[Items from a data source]

-- START --

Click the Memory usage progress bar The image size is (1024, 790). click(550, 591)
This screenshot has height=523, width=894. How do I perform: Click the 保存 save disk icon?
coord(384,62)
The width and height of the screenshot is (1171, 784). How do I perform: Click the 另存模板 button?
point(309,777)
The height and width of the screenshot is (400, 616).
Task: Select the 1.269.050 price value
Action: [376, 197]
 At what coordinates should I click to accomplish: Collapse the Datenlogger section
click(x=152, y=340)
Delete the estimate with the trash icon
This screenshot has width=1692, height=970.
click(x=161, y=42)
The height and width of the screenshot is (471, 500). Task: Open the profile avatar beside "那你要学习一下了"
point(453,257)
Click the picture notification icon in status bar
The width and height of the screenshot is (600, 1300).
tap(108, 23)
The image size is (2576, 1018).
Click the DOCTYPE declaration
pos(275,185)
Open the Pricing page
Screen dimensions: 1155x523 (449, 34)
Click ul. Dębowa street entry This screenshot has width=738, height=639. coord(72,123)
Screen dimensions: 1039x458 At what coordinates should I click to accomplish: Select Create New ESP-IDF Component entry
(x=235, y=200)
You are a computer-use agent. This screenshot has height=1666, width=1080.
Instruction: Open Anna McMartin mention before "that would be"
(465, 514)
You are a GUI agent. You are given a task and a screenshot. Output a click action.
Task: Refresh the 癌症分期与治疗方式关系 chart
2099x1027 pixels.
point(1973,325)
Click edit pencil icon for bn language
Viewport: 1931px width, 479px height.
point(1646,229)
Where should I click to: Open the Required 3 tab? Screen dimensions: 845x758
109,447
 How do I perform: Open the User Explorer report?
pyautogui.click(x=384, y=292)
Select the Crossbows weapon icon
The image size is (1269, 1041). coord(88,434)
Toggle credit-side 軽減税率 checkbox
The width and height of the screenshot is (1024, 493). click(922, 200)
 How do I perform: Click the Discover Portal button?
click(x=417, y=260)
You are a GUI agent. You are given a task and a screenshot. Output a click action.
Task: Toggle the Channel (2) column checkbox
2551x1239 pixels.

-- END --

» **Stated task**:
Recast the records running from the line containing "This screenshot has height=523, width=894." through the line containing "coord(384,62)" as a two-column CSV with the headers instruction and answer. Use one row per record, put each value in a single quoted field, and replace line breaks with spaces.

» **Solution to the problem**:
instruction,answer
"This screenshot has height=523, width=894. How do I perform: Click the 保存 save disk icon?","coord(384,62)"